GITHUB: https://github.com/NHibiki-NYU/AIArts-Mojisaic
INTRO
The project Mojisaic is a WeChat mini-app that can be launched directly in WeChat by a QRCode or link. The nature of WeChat mini-app is a hybrid app that displays a webpage but has better performance and higher permissions. With the help of WeChat mini-app, the ‘web’ could be started in a flash and act like a normal app. By using TensorFlowJS, Keras model can be converted and loaded on the web client. So, we can keep the power of HTML/CSS/JS as well as the magic of machine learning.
PROCEDURES
1. Train the model
Firstly, I used a VGG like structure to build the model that detects emotion on one’s face.
Then, I find a dataset on kaggle, a data collecting and sharing website.
The dataset contains 28,709 samples in its training set and 3,589 in its validation set and testing set. Each sample consists a 48x48x1 dimensional face image and its classified emotion. There are totally 7 emotions that are labelled – Angry, Disgust, Fear, Happy, Sad, Surprise, and Neutral. With the help of this dataset, I started the training on Intel devCloud.

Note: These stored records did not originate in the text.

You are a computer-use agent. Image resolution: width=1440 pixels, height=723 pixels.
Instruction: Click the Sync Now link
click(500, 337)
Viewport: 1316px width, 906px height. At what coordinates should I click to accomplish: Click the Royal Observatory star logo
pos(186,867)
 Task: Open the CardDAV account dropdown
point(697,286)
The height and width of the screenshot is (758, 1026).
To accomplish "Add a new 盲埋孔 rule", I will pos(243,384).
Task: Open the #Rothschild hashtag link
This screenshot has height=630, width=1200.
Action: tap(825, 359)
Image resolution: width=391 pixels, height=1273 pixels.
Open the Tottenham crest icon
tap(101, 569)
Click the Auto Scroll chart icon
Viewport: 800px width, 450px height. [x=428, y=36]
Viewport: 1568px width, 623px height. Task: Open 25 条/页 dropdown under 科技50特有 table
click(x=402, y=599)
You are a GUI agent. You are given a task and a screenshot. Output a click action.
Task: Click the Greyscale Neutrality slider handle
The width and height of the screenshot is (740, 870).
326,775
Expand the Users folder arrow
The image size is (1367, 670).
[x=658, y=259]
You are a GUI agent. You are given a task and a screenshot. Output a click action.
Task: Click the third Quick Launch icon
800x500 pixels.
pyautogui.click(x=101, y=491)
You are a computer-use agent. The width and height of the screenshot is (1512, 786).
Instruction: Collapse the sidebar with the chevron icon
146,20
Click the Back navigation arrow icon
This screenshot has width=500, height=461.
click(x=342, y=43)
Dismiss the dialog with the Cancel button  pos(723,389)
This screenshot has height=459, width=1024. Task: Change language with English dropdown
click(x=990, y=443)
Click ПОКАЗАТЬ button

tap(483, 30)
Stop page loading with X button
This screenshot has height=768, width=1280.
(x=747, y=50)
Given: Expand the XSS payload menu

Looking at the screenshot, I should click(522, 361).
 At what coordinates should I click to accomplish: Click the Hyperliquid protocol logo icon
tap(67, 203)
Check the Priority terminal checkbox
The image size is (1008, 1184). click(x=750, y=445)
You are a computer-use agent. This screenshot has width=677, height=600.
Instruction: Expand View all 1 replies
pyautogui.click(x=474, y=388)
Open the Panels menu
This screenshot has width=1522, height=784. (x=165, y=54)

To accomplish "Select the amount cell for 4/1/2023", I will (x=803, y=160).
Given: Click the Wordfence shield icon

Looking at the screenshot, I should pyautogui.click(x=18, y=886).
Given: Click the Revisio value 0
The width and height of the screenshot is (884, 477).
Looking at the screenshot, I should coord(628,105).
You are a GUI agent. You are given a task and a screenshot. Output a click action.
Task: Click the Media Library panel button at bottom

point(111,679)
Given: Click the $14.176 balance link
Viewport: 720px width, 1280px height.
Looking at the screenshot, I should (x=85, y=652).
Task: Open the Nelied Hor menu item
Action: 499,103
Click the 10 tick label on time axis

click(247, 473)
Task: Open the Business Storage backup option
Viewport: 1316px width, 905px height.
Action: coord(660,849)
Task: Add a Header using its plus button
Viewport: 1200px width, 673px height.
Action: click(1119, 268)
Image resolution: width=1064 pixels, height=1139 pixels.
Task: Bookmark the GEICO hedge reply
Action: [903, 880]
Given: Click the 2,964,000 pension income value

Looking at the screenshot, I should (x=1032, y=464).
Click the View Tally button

I run the training for 100 epochs and reaches 60% accuracy of emotion classification. According to the author of the previous model, the accuracy of training result lies between 53%-58%, so 0.6 is not a bad outcome.
2. Convert the model
Since I want my model to be run by JavaScript, I cannot use the model trained by Python/Keras directly. There is a tutorial on TensorFlow website about how to convert Keras model to TensorFlowJS format:
https://www.tensorflow.org/js/tutorials/conversion/import_keras
After I converted the Keras model to the TensorFlowJS model, I created a webpage and try to run the model on the web first before I step forward to WeChat mini-app.
I wrote a script to detect the emotion of people in the image that the user chooses to upload from the web interface, printing out the emoji of the emotion.
3. Journey to WeChat MiniApp
As I mentioned previously, WeChat mini-app is built with JavaScript so ideally TensorFlowJS can be used in the app. However, the JavaScript engine is specially customized by WeChat developers so that the library cannot perform fetch
and createOffScreenCanvas
in WeChat mini-app. Fortunately, a third-party library on GitHub helped in this case.
https://github.com/tensorflow/tfjs-wechat
It is a plugin for mini-app that overrides some interfaces in TensorFlowJS to make it act normally (although not good enough). In the WeChat mini-app, I use WebCam to detect the user’s face in real-time and place emoji directly on the face. By hitting the shot button, the user can save the image or send it to his/her friends.
OBSTACLES
There are mainly 2 obstacles when I made this project.
First, old model conversion problem. When I want to extract faces from a large image, I use a library called faceapi
to run its built-in model to locate faces. However, the WeChat TensorFlowJS plugin cannot support faceapi
. So, I should either convert its model to normal TensorFlowJS model or modify the code directly to make it support WeChat API. After countless failures of converting old TensorFlow layer models, I surrendered and chose to modify faceapi
source code. (Although it took me nearly 3 days to do that…)
Secondly, the plugin in WeChat mini-app is not perfect enough – it does not support worker in its context. So the whole computational process needs to be done in the main thread. (that’s so exciting and scaring…) Although WeChat mini-app is integrated with 2 threads – one for rendering and the other for logic. The rendering part does not do anything in fact – there are no data binding updates during the predicting process. So all the computational tasks (30 fps, about 30 face detections, and emotion classifications) make WeChat crashes (plus the shot button not responding). The temporary way to solve it is to reduce the number of predictions in one second. I only do a face detection every 3 frame and emotion classification every 15 frames to make the app appears responding.